The data should be printed again, exactly.

"""

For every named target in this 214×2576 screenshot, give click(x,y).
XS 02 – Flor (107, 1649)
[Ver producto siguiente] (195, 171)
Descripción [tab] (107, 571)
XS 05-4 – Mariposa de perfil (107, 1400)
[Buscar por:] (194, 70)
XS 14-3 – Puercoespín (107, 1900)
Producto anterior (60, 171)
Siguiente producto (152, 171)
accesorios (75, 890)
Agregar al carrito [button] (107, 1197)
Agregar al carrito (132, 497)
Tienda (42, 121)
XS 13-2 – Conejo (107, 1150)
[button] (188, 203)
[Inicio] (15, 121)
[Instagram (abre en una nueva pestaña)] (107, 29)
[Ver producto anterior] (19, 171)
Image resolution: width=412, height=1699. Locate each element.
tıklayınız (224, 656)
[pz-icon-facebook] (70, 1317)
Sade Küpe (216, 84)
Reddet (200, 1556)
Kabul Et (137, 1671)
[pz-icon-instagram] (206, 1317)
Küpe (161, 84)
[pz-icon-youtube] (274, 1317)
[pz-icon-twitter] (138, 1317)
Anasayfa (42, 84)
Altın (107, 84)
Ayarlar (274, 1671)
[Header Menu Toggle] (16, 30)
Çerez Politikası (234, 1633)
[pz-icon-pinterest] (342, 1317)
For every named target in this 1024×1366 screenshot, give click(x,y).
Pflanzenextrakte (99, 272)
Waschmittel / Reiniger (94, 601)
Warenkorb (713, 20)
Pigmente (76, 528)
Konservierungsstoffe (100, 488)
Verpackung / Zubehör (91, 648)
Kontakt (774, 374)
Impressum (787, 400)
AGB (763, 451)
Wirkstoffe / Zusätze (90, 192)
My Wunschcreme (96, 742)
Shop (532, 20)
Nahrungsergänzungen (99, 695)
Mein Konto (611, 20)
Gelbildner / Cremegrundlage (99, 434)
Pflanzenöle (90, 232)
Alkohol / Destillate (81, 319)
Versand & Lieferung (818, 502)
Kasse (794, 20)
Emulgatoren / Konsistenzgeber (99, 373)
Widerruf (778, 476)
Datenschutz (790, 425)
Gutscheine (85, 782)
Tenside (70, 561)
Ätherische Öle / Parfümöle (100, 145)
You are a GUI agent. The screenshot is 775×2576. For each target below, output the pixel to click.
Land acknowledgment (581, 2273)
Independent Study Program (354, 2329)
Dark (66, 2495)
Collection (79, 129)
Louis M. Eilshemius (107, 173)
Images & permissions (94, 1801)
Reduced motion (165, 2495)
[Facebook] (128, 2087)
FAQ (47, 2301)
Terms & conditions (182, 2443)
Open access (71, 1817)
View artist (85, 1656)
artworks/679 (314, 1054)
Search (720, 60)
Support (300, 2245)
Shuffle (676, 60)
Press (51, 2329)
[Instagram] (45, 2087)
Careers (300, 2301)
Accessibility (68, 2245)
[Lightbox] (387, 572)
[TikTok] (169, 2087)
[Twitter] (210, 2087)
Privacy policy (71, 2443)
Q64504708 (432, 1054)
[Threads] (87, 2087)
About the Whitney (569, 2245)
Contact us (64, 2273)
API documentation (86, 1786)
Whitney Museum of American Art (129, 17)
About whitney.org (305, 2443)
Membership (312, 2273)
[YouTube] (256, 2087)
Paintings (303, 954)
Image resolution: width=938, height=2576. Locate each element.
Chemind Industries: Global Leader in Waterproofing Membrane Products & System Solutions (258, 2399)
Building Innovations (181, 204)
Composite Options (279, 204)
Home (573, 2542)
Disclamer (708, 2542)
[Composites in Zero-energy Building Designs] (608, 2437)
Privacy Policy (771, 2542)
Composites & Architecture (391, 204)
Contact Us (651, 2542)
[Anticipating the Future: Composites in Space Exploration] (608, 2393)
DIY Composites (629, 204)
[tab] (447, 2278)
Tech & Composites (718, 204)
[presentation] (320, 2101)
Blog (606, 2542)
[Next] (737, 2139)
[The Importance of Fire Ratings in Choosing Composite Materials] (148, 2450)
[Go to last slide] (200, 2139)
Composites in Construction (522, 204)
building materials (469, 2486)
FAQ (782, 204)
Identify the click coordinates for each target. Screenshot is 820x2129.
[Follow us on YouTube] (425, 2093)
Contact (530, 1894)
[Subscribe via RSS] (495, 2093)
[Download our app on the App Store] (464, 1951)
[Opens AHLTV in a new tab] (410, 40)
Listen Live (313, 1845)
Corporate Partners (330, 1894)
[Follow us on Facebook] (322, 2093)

"""

→ **ANSWER SPACE**:
For every named target in this 214×2576 screenshot, give click(x,y).
XS 02 – Flor (107, 1649)
[Ver producto siguiente] (195, 171)
Descripción [tab] (107, 571)
XS 05-4 – Mariposa de perfil (107, 1400)
[Buscar por:] (194, 70)
XS 14-3 – Puercoespín (107, 1900)
Producto anterior (60, 171)
Siguiente producto (152, 171)
accesorios (75, 890)
Agregar al carrito [button] (107, 1197)
Agregar al carrito (132, 497)
Tienda (42, 121)
XS 13-2 – Conejo (107, 1150)
[button] (188, 203)
[Inicio] (15, 121)
[Instagram (abre en una nueva pestaña)] (107, 29)
[Ver producto anterior] (19, 171)
Image resolution: width=412, height=1699. Locate each element.
tıklayınız (224, 656)
[pz-icon-facebook] (70, 1317)
Sade Küpe (216, 84)
Reddet (200, 1556)
Kabul Et (137, 1671)
[pz-icon-instagram] (206, 1317)
Küpe (161, 84)
[pz-icon-youtube] (274, 1317)
[pz-icon-twitter] (138, 1317)
Anasayfa (42, 84)
Altın (107, 84)
Ayarlar (274, 1671)
[Header Menu Toggle] (16, 30)
Çerez Politikası (234, 1633)
[pz-icon-pinterest] (342, 1317)
For every named target in this 1024×1366 screenshot, give click(x,y).
Pflanzenextrakte (99, 272)
Waschmittel / Reiniger (94, 601)
Warenkorb (713, 20)
Pigmente (76, 528)
Konservierungsstoffe (100, 488)
Verpackung / Zubehör (91, 648)
Kontakt (774, 374)
Impressum (787, 400)
AGB (763, 451)
Wirkstoffe / Zusätze (90, 192)
My Wunschcreme (96, 742)
Shop (532, 20)
Nahrungsergänzungen (99, 695)
Mein Konto (611, 20)
Gelbildner / Cremegrundlage (99, 434)
Pflanzenöle (90, 232)
Alkohol / Destillate (81, 319)
Versand & Lieferung (818, 502)
Kasse (794, 20)
Emulgatoren / Konsistenzgeber (99, 373)
Widerruf (778, 476)
Datenschutz (790, 425)
Gutscheine (85, 782)
Tenside (70, 561)
Ätherische Öle / Parfümöle (100, 145)
You are a GUI agent. The screenshot is 775×2576. For each target below, output the pixel to click.
Land acknowledgment (581, 2273)
Independent Study Program (354, 2329)
Dark (66, 2495)
Collection (79, 129)
Louis M. Eilshemius (107, 173)
Images & permissions (94, 1801)
Reduced motion (165, 2495)
[Facebook] (128, 2087)
FAQ (47, 2301)
Terms & conditions (182, 2443)
Open access (71, 1817)
View artist (85, 1656)
artworks/679 (314, 1054)
Search (720, 60)
Support (300, 2245)
Shuffle (676, 60)
Press (51, 2329)
[Instagram] (45, 2087)
Careers (300, 2301)
Accessibility (68, 2245)
[Lightbox] (387, 572)
[TikTok] (169, 2087)
[Twitter] (210, 2087)
Privacy policy (71, 2443)
Q64504708 (432, 1054)
[Threads] (87, 2087)
About the Whitney (569, 2245)
Contact us (64, 2273)
API documentation (86, 1786)
Whitney Museum of American Art (129, 17)
About whitney.org (305, 2443)
Membership (312, 2273)
[YouTube] (256, 2087)
Paintings (303, 954)
Image resolution: width=938, height=2576. Locate each element.
Chemind Industries: Global Leader in Waterproofing Membrane Products & System Solutions (258, 2399)
Building Innovations (181, 204)
Composite Options (279, 204)
Home (573, 2542)
Disclamer (708, 2542)
[Composites in Zero-energy Building Designs] (608, 2437)
Privacy Policy (771, 2542)
Composites & Architecture (391, 204)
Contact Us (651, 2542)
[Anticipating the Future: Composites in Space Exploration] (608, 2393)
DIY Composites (629, 204)
[tab] (447, 2278)
Tech & Composites (718, 204)
[presentation] (320, 2101)
Blog (606, 2542)
[Next] (737, 2139)
[The Importance of Fire Ratings in Choosing Composite Materials] (148, 2450)
[Go to last slide] (200, 2139)
Composites in Construction (522, 204)
building materials (469, 2486)
FAQ (782, 204)
Identify the click coordinates for each target. Screenshot is 820x2129.
[Follow us on YouTube] (425, 2093)
Contact (530, 1894)
[Subscribe via RSS] (495, 2093)
[Download our app on the App Store] (464, 1951)
[Opens AHLTV in a new tab] (410, 40)
Listen Live (313, 1845)
Corporate Partners (330, 1894)
[Follow us on Facebook] (322, 2093)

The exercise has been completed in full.